Over more than three decades he has applied this framework in educational and professional settings across journalism schools, media institutions, and corporate environments in Scandinavia, the United States, and other regions. His work in narrative design centers on story architecture, audience engagement, and the use of structured storytelling tools in different formats, all designed around audience alignment, specifically how to grab and hold audience attention. As he often puts it:“Great ideas don’t win because they’re great. They win because they resonate with the people they’re meant for. That’s the through-line across story, brand, and venture: You have to make them care.”

== Speaking and teaching ==
Since the 1990s Bergvall has taught and presented on storytelling, dramatic structure, and narrative design in professional and educational settings. His early teaching work included sessions for journalism and media institutions in Europe.

He has also led workshops and lectures for corporate groups and creative teams, including training programs for broadcasters, production companies, and communications organizations. His instruction has focused on how narrative design helps develop storytelling across mediums, and engage audiences.

Beyond formal teaching, Bergvall has taken part in industry events, panel discussions, and executive training programs in the United States and internationally, with emphasis on narrative architecture and media strategy.

== Select Filmography ==

=== Narrative and Theatrical ===

==== Victor (1998) ====
Academy Award nominee for Best Live Action Short Film, and winner of the Film Bird Award at the Uppsala International Short Film Festival.

==== The Invisible (Den Osynlige, 2002) ====
Critically acclaimed Swedish feature film that screened internationally and received awards at Bend Film Festival, Screamfest LA, Cinequest, Neuchatel International Fantastic Film Festival, and the Hamburg Film Festival. Remade in the United States by Spyglass Entertainment and Disney.

==== Possession (Early title Addicted, 2009) ====
Psychological thriller directed by Bergvall and Sandquist, starring Sarah Michelle Gellar and Lee Pace, released by Yari Film Group and 20th Century Fox Home Entertainment.

=== Early Award Winning Documentary Work ===

==== 4 dagar 4 liv, 1996 ====
Third Prize, Golden Slate Awards (Guldklappan)

==== Förvandlingen, 1997 ====
Grand Prix and Best Documentary, Golden Slate Awards (Guldklappan)

==== Himlatornet, 1997 ====
Winner of the Golden Antenna (Guldantennen), Swedish Television’s Grand Prix

==== Pejling EMU, 2000 ====
Nominated for Best Educational Production, Golden Slate Awards (Guldklappan)

==== Omtanke, 2000 ====
Awards for Best Cinematography, Best Editing, Second Prize Best Production, and Honorary Mention for Best Screenplay at the Golden Slate Awards (Guldklappan)

=== Digital and early-format work ===

==== Ballerz (2011) ====
Scripted digital comedy pilot produced for Converge, featuring Shaquille O’Neal with appearances by Carmen Electra, Adrian Peterson, and Justin Bieber

==== Fly or Die (2013) ====
Episodic music-industry concept developed for Converge and released as part of BitTorrent’s early digital distribution initiatives

=== Select branded entertainment work ===
Through Shareability, Bergvall contributed to large-scale digital campaigns for global brands, working across concept development, creative oversight, and production.

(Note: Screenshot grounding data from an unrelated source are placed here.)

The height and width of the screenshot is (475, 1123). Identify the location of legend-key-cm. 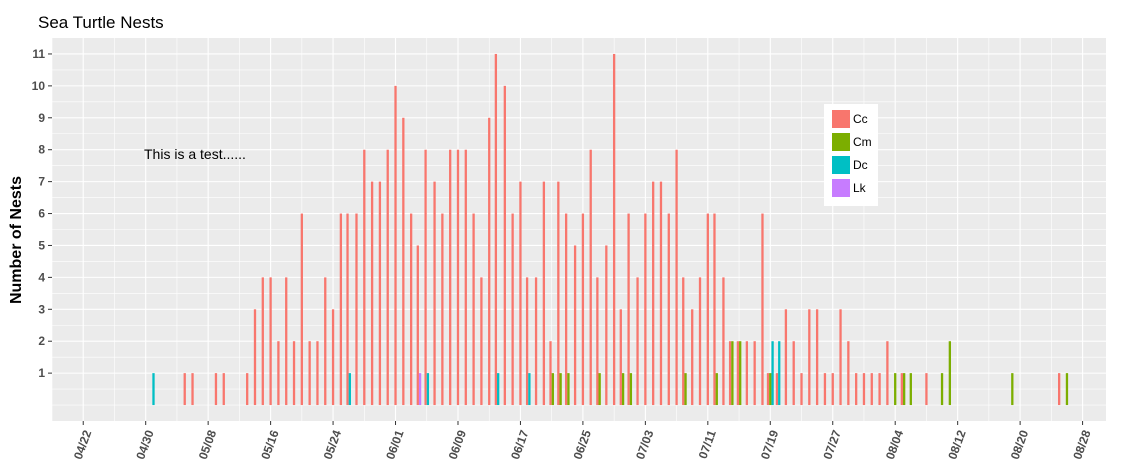
(841, 142).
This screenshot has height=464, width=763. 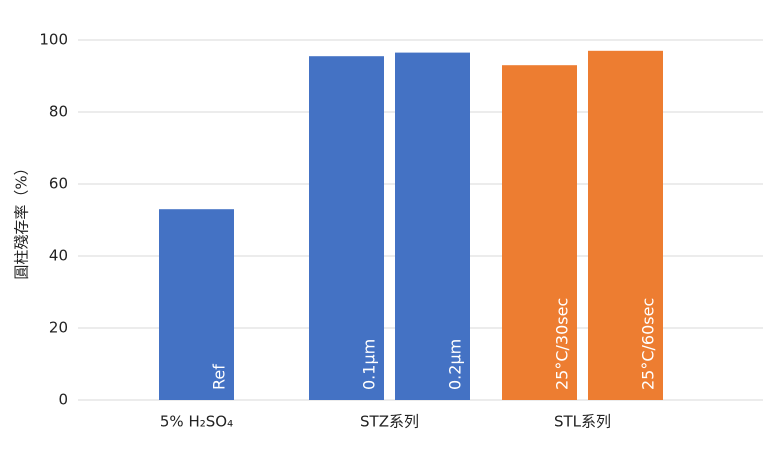 What do you see at coordinates (562, 344) in the screenshot?
I see `bar-label: 25°C/30sec` at bounding box center [562, 344].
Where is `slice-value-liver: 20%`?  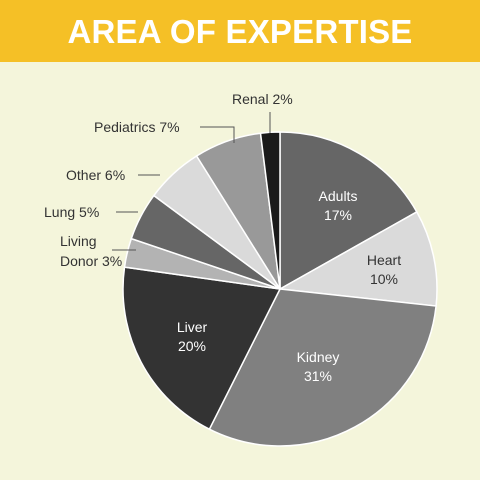
slice-value-liver: 20% is located at coordinates (192, 346).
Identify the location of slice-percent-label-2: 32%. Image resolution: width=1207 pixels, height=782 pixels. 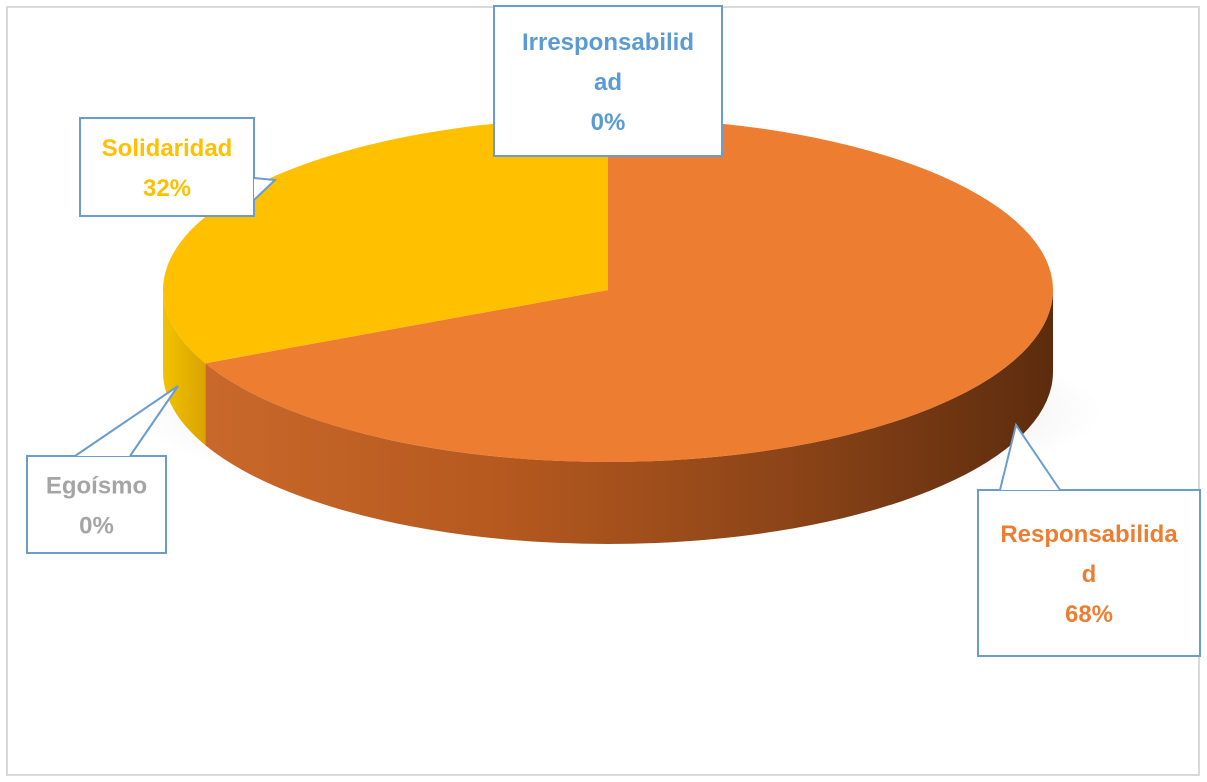
(167, 188).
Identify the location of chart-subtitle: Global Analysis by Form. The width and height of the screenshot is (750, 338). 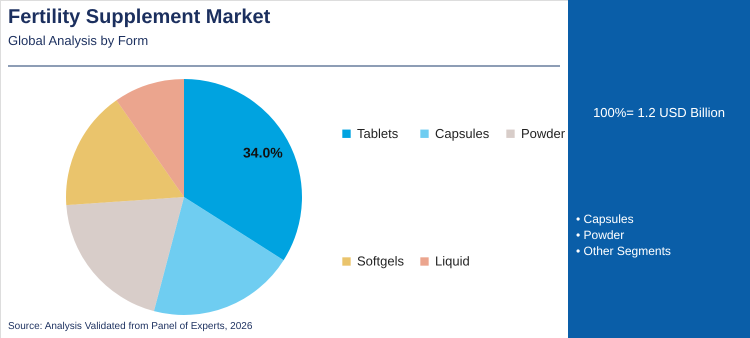
(78, 40).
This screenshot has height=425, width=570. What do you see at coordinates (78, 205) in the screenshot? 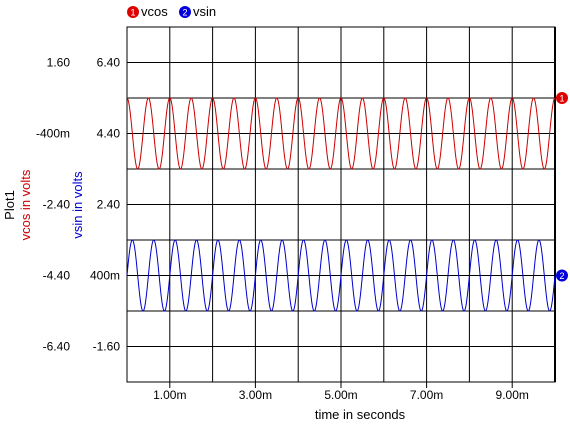
I see `y-axis-label-vsin: vsin in volts` at bounding box center [78, 205].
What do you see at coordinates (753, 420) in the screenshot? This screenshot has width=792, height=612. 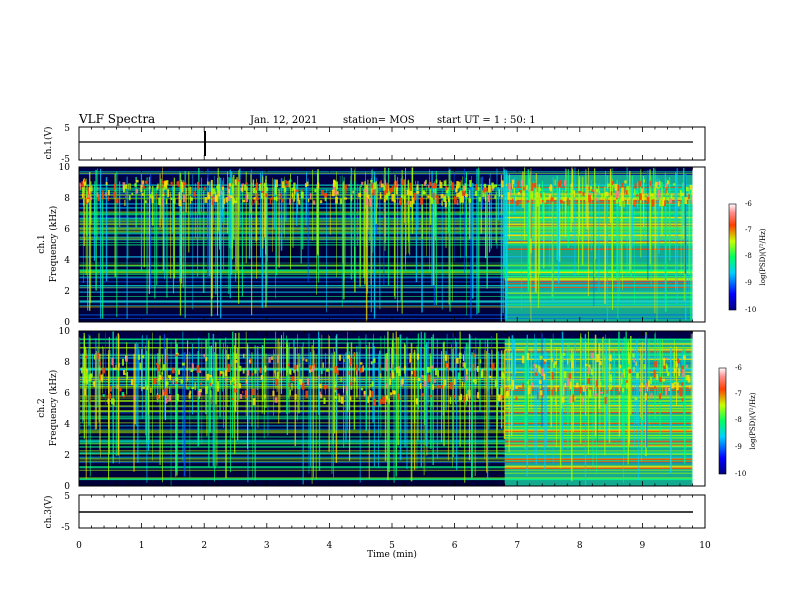 I see `ch2-colorbar-label: log(PSD)(V²/Hz)` at bounding box center [753, 420].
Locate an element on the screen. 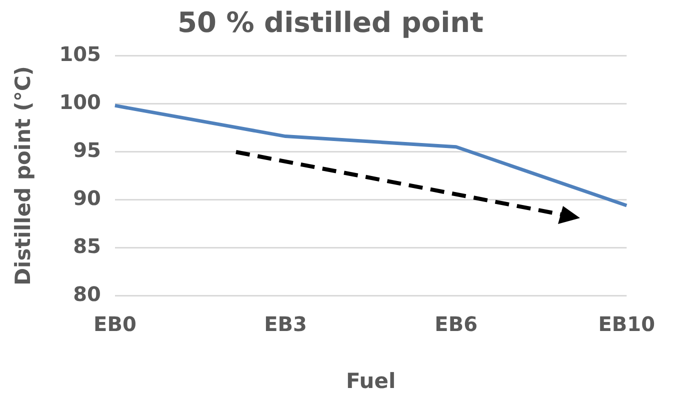 This screenshot has height=407, width=673. y-tick-label: 80 is located at coordinates (87, 294).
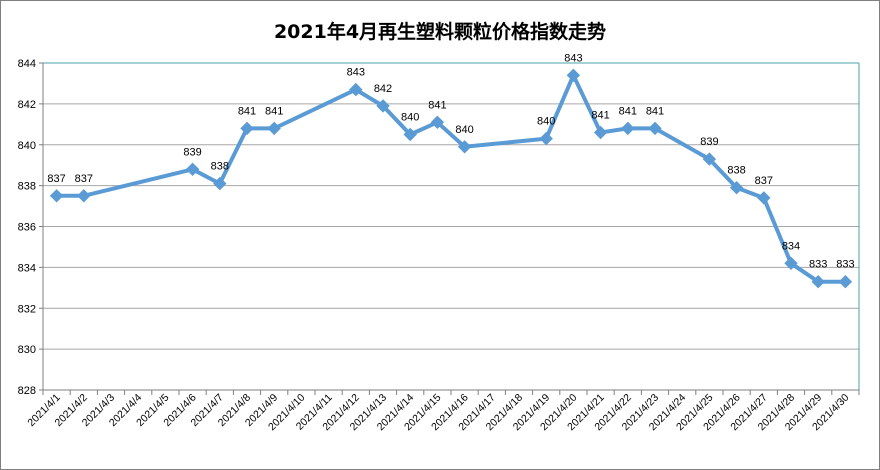  I want to click on y-tick-label-830: 830, so click(27, 350).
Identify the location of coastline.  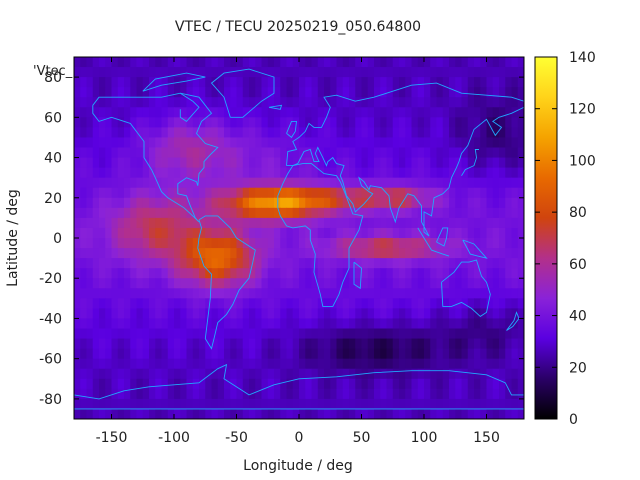
(405, 172).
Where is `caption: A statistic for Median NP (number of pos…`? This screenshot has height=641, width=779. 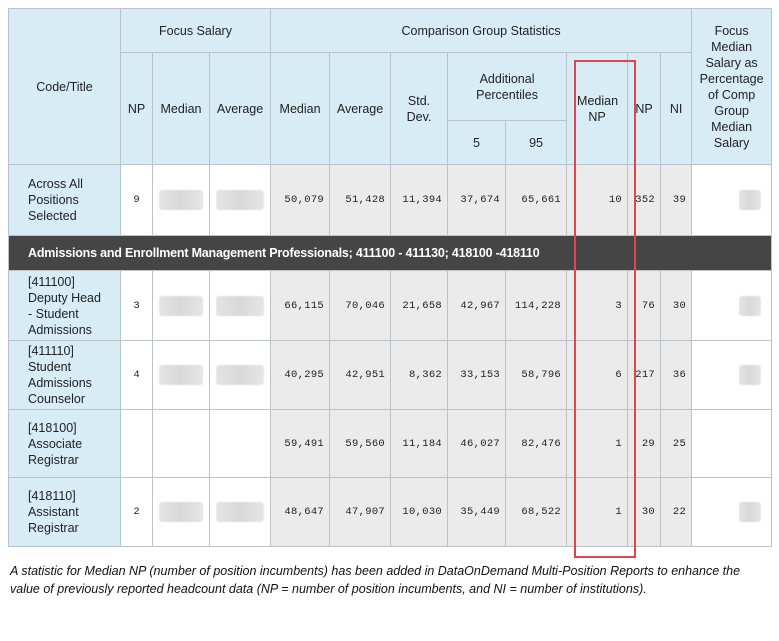 caption: A statistic for Median NP (number of pos… is located at coordinates (376, 580).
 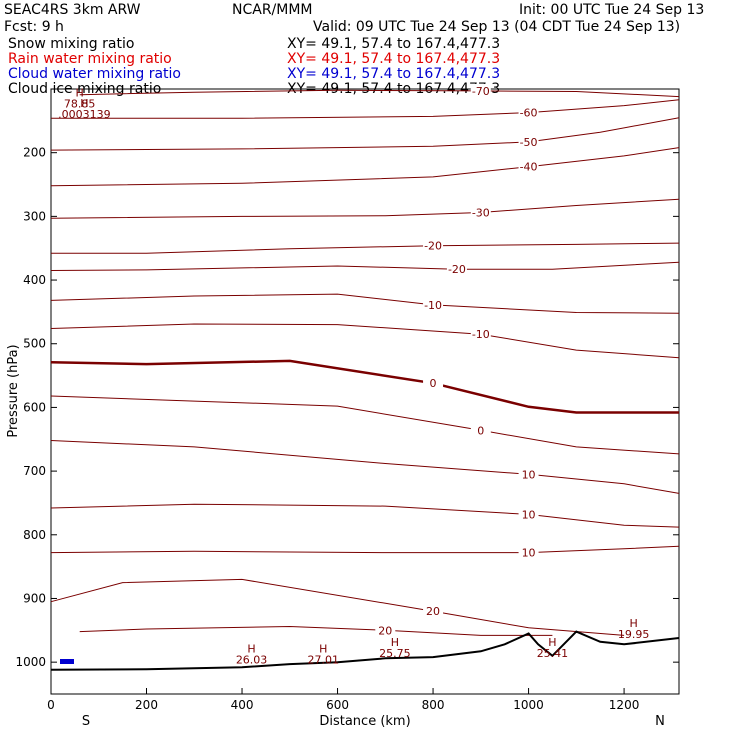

Projects were created for clients including:
- AT&T
- Ford
- Mars
- Intuit
- Adobe
- Hyatt
- The Olympic Channel
- Pizza Hut
- Pepsi

He has also collaborated with public figures on digital and social-first content, including:
- Sylvester Stallone
- Cristiano Ronaldo
- Dua Lipa
- John Cena
- Tim McGraw

These projects were produced for brand channels and talent platforms, with several receiving wide circulation during their release periods.